The researchers calculate that compared with steel, Kevlar, aluminum, and other impact-resistant materials of comparable weight, the new material is more efficient at absorbing impacts.
"The same amount of mass of our material would be much more efficient at stopping a projectile than the same amount of mass of Kevlar," says the study's lead author, Carlos Portela, assistant professor of mechanical engineering at MIT.
If produced on a large scale, this and other nanoarchitected materials could potentially be designed as lighter, tougher alternatives to Kevlar and steel.
"The knowledge from this work... could provide design principles for ultra-lightweight impact resistant materials [for use in] efficient armor materials, protective coatings, and blast-resistant shields desirable in defense and space applications," says co-author Julia R. Greer, a professor of materials science, mechanics, and medical engineering at Caltech, whose lab led the material's fabrication.
The team, which reports its results today in the journal Nature Materials, includes David Veysset, Yuchen Sun, and Keith A. Nelson, of MIT's Institute for Soldier Nanotechnologies and the Department of Chemistry, and Dennis M. Kochmann of ETH Zürich.
From brittle to bendy
A nanoarchitected material consists of patterned nanometer-scale structures that, depending on how they are arranged, can give materials unique properties such as exceptional lightness and resilience. As such, nanoarchitected materials are seen as potentially lighter, tougher impact-resistant materials. But this potential has largely been untested.

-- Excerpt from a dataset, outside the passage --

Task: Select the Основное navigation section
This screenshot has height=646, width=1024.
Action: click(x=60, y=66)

"We only know about their response in a slow-deformation regime, whereas a lot of their practical use is hypothesized to be in real-world applications where nothing deforms slowly," Portela says.
The team set out to study nanoarchitected materials under conditions of fast deformation, such as during high-velocity impacts. At Caltech, they first fabricated a nanoarchitected material using two-photon lithography, a technique that uses a fast, high-powered laser to solidify microscopic structures in a photosensitive resin. The researchers constructed a repeating pattern known as a tetrakaidecahedron -- a lattice configuration composed of microscopic struts.

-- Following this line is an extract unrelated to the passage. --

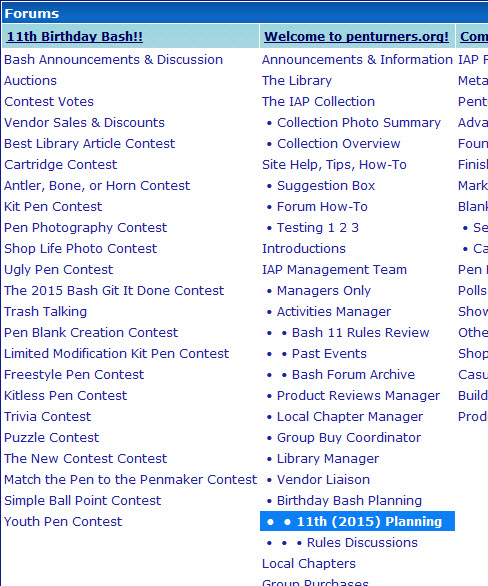Go to Bash Announcements & Discussion forum
488x586 pixels.
(x=114, y=60)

"Historically this geometry appears in energy-mitigating foams," says Portela, who chose to replicate this foam-like architecture in a carbon material at the nanoscale, to impart a flexible, impact-absorbing property to the normally stiff material. "While carbon is normally brittle, the arrangement and small sizes of the struts in the nanoarchitected material gives rise to a rubbery, bending-dominated architecture."
After patterning the lattice structure, the researchers washed away the leftover resin and placed it in a high-temperature vacuum furnace to convert the polymer into carbon, leaving behind an ultralight, nanoarchitected carbon material.

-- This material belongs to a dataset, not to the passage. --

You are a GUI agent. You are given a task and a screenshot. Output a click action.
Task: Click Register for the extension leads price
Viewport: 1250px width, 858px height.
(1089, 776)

Faster than the speed of sound
To test the material's resilience to extreme deformation, the team performed microparticle impact experiments at MIT using laser-induced particle impact tests. The technique aims an ultrafast laser through a glass slide coated with a thin film of gold, which itself is coated with a layer of microparticles -- in this case, 14-micron-wide silicon oxide particles. As the laser passes through the slide, it generates a plasma, or a rapid expansion of gas from the gold, which pushes the silicon oxide particles out in the direction of the laser. This causes the microparticles to rapidly accelerate toward the target.
The researchers can adjust the laser's power to control the speed of the microparticle projectiles. In their experiments, they explored a range of microparticle velocities, from 40 to 1,100 meters per second, well within the supersonic range.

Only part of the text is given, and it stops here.